Fortunately some doctors have rebelled against the system which has caused much distress in the department. The Aylebury group in Oxfordshire itself are refusing to co-operate in the scheme and their large psychiatric hospital, St John's, refuses to put patients' names on the psychiatric computer forms. Others have joined in, including Friern Barnet in London. In these cases the ministry men lie doggo and wait for the personnel to change, for they have time and ministers come and go. So do awkward consultants.

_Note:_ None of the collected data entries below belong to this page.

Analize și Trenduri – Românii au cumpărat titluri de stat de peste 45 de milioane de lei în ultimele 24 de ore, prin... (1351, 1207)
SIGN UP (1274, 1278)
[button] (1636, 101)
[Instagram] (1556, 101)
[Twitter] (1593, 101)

Nicholas Ridley, after his experience in the Department of Trade and Industry, wrote the following about the civil service in an Aims of Industry pamphlet, which has been abundantly confirmed by what we have been allowed to see of the Crossman Diaries: "I suspect the Civil Service is a political party of monolithic view, which believes in a whole series of policies because it thinks they are in the "national interest". It has its own incubus, its own colossal research department. It thinks it has the solutions that are most perfect.

"It realises that it is necessary to make concessions both to the opinions of the governing party, and to the clamour of the people. But it views these concessions as diversions into politics and acknowledges that this is the proper domain of the politicians. It is important to get back to the 'right' road as soon as the political situation permits".

And how right he is. Never more so than in the decision of the grey men of Whitehall to remove our freedom with the aid of our medical records and the computer.